* YOUR INSTRUCTIONS *
Go through the data line by line. Copy each one holding the string "Consulta".

(Collected data entries)
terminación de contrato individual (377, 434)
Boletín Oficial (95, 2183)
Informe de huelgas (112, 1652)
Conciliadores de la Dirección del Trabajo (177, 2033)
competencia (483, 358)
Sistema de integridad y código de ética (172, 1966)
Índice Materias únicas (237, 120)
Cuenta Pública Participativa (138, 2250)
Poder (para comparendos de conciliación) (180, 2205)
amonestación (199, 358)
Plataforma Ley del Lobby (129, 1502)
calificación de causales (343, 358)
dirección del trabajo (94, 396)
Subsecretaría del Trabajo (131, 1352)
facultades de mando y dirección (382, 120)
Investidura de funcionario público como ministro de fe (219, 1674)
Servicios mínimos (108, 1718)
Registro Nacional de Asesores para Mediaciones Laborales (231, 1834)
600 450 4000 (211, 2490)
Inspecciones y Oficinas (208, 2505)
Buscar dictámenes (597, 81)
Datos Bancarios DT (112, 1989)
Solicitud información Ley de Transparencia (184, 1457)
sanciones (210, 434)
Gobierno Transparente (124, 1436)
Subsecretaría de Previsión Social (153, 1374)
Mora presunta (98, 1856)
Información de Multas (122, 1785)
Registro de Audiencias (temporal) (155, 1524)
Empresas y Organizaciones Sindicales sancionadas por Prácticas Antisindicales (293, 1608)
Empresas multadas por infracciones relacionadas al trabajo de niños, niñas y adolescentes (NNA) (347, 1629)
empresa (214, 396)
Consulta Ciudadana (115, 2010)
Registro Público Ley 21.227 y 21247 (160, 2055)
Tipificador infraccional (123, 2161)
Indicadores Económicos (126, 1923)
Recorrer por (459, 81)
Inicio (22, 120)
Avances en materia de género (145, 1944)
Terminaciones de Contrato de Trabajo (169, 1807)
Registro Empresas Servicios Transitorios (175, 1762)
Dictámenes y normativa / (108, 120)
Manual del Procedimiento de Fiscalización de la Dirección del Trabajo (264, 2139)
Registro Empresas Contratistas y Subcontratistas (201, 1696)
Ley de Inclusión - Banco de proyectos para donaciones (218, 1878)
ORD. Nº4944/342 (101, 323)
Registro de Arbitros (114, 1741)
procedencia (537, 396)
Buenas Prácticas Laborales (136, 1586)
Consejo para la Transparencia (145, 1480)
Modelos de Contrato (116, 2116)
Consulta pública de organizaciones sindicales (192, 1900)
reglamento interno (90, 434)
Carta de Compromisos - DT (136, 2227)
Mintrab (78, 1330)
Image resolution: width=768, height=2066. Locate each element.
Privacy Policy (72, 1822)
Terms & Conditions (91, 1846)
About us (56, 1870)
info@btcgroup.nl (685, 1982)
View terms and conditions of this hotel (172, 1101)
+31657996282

* THE ANSWER *
Consulta Ciudadana (115, 2010)
Consulta pública de organizaciones sindicales (192, 1900)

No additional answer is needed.